Fallon also stressed the need for parking improvements. She added that business incentives and a performing arts center in the village would help provide more variety for residents and visitors.
Lincicome focused on the opportunity that is coming in the form of the back-to-back U.S. Opens in 2014. He also stressed the importance of improved parking downtown.
(Strickland’s talk of having the village look into rental rates of commercial space heads down a slippery slope. The village government has NO business poking its nose into rental rates for private commercial space.)
Fiorillo said that working to develop New Core was key. She also touched on the fears some residents have about the village losing its National Historic Landmark status if changes are made to the Village Green.
She said she believes the Landmark status is secure because proposed changes to the Village Green would not destroy the very reason the village was declared a Historic Landmark in the first place.
The mayoral candidates were also asked a question about their plans to reduce the size of the village staff.
Both Thurman and Fiorillo said they didn’t see a need to reduce the size of the current staff, noting that it has decreased in recent years due to attrition. Marcum said he thinks the village needs to reduce its spending, and he thinks that could take the form of reducing salaries.
Thurman focused on transportation and the problems with the town’s development ordinances, which are currently being rewritten. She said revisions to the Pinehurst Development Ordinance “will lead to a much easier situation” for developers and village staff.
Marcum focused on the village’s spending. He said revenues have dropped and expenses have increased, which has forced “borrowing from the general fund.”
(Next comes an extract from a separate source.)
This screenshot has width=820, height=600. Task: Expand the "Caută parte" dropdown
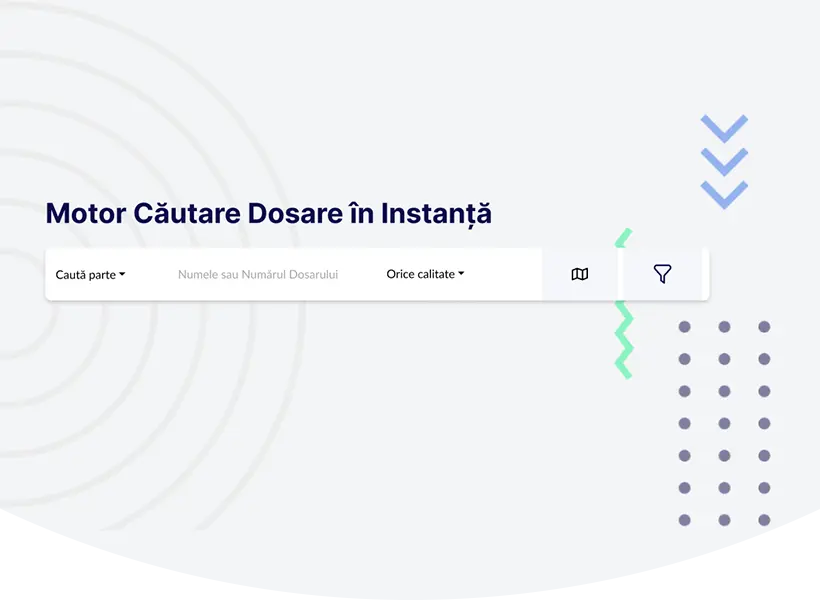(90, 274)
Fallon said two issues in the forefront for her are working with developers to help improve the regulatory process, while still “paying close attention to the standards and atmosphere that brought everyone here,” and battling the negative perception of the police department.
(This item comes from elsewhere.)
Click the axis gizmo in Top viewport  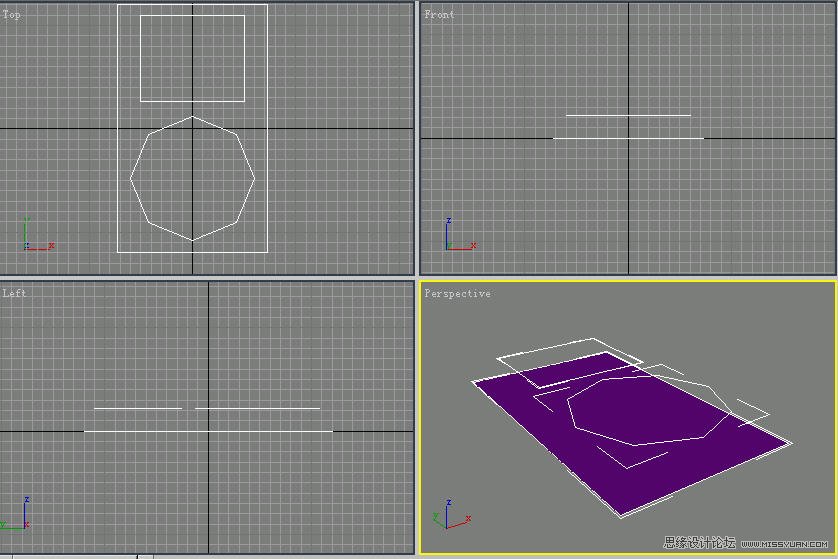[36, 236]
Lincicome stressed the need for common-area maintenance and overall sprucing up of the village, along with gateway improvements as the village prepares for the 2014 Opens.
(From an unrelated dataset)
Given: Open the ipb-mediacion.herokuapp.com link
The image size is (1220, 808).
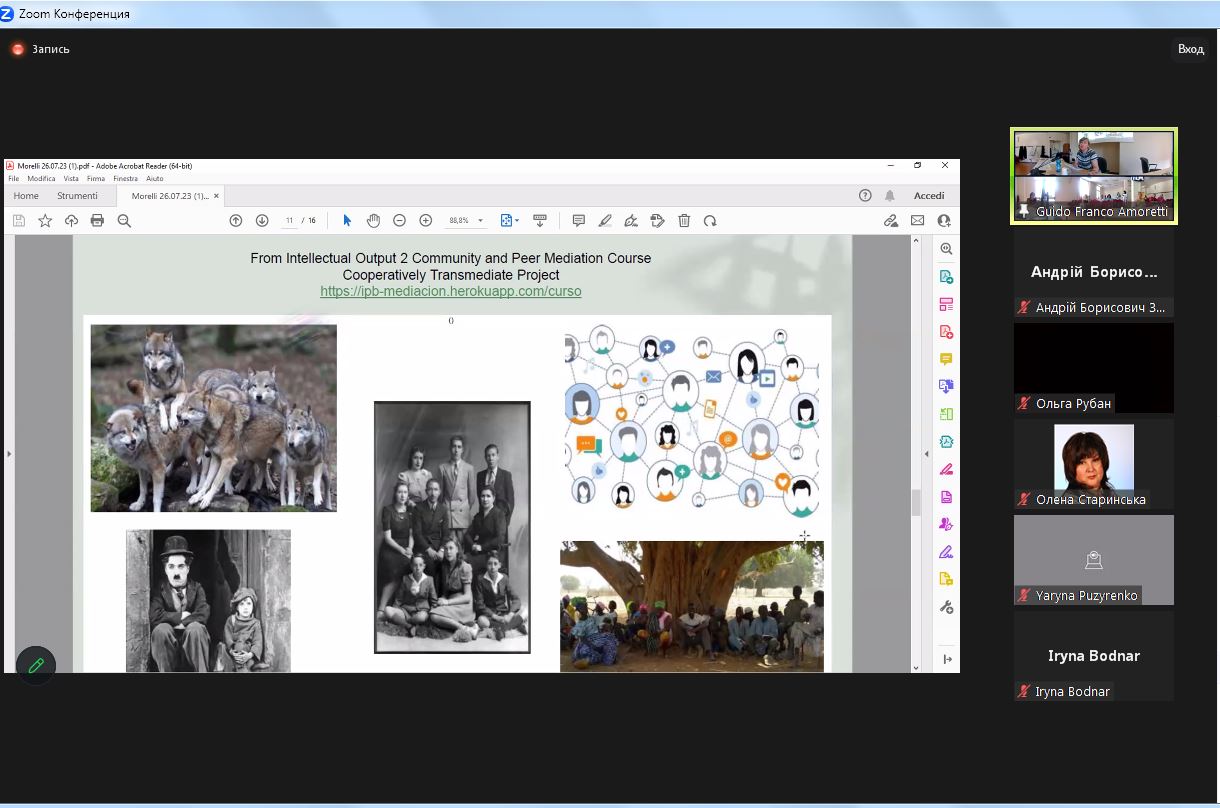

He also said renaming roads to ones such as Annie Oakley Drive or Payne Stewart Way would be an inexpensive way to “show off our history and past.”
Cashion proposed open-air trolleys during the Opens to allow visitors to ride through downtown before returning to their cars in remote parking areas.
“We want to encourage people to ride around town, whet their appetite, so to speak,” Cashion said.
Strickland cited development ordinance reform and improving attitudes, along with adding to the village’s economic vitality by attracting new, smaller businesses as keys areas that need to be addressed.
“It’s about doing the right things, not just doing things right,” he said.
In addition to problems with the perceptions of the police department, Parson said one key issue is that residents have “taken this town for granted and it’s suffered.”
Who would pay for Cashion’s trolleys? Don’t you think that, if there was a market or a perceived need for that, that some private company would already be doing it? It sounds like another money-losing, government-subsidized boondoggle waiting to happen.
How will the revised ordinances Thurman spoke about make the development “process” easier? Will the quasi-legal — throw up your right hand and swear — hearings for erecting a sign be abolished? Will the fire marshal and planning staff stop making up stuff to hamstring projects? (Inquiring minds want to know … )
Thurman’s concerns about transportation should be referred to the volunteers who handled traffic for the two Vince Gill concerts. It was AMAZING how quickly and efficiently all of those people were moved in and out of the arboretum area those nights.